» Task directions:
Look for the string "Video" in the data below, and copy each line that holds it.

» Source records:

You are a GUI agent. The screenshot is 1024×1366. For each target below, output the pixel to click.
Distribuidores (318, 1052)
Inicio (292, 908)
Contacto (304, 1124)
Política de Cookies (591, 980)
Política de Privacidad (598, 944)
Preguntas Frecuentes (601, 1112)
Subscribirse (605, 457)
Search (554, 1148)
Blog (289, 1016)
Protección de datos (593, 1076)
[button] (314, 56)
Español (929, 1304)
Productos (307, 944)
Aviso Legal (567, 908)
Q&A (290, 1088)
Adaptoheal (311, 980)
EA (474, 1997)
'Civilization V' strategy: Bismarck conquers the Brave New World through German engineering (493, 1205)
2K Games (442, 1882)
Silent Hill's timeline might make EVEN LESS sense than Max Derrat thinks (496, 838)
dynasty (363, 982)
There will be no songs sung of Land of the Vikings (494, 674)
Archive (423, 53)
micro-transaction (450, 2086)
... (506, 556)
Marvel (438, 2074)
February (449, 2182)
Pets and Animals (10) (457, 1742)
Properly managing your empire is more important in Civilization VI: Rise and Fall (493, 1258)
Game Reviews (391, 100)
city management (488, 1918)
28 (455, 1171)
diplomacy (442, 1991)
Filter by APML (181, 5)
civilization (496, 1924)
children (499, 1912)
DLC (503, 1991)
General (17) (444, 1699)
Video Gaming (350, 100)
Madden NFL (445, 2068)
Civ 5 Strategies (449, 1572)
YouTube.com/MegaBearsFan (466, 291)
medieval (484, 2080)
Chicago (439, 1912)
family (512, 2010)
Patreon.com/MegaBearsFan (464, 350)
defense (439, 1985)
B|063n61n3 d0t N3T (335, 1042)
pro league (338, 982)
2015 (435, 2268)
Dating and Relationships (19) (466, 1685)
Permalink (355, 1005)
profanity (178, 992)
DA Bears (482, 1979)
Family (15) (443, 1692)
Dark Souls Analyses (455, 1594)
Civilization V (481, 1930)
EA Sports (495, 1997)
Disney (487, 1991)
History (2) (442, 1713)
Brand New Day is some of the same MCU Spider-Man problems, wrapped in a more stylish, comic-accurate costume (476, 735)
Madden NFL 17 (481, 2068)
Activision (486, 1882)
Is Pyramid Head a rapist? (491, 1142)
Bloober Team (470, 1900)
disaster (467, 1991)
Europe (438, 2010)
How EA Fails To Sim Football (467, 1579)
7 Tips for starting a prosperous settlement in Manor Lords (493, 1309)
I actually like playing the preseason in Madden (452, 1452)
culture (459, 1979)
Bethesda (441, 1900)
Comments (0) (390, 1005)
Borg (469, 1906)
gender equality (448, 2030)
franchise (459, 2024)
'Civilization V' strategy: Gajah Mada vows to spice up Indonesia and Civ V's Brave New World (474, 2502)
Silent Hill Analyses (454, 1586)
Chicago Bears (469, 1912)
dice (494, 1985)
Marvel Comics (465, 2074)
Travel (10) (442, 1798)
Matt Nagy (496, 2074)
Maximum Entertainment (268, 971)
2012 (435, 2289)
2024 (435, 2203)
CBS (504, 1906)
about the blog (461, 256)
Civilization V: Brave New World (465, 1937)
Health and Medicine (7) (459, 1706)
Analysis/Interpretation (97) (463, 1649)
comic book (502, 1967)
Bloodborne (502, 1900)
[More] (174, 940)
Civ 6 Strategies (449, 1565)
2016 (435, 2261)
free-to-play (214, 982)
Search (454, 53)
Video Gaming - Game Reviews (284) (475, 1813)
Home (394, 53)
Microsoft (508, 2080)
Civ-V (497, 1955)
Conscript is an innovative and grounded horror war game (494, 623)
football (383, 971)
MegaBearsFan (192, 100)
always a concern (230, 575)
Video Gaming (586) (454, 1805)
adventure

» Written response:
Video Gaming (350, 100)
Video Gaming - Game Reviews (284) (475, 1813)
Video Gaming (586) (454, 1805)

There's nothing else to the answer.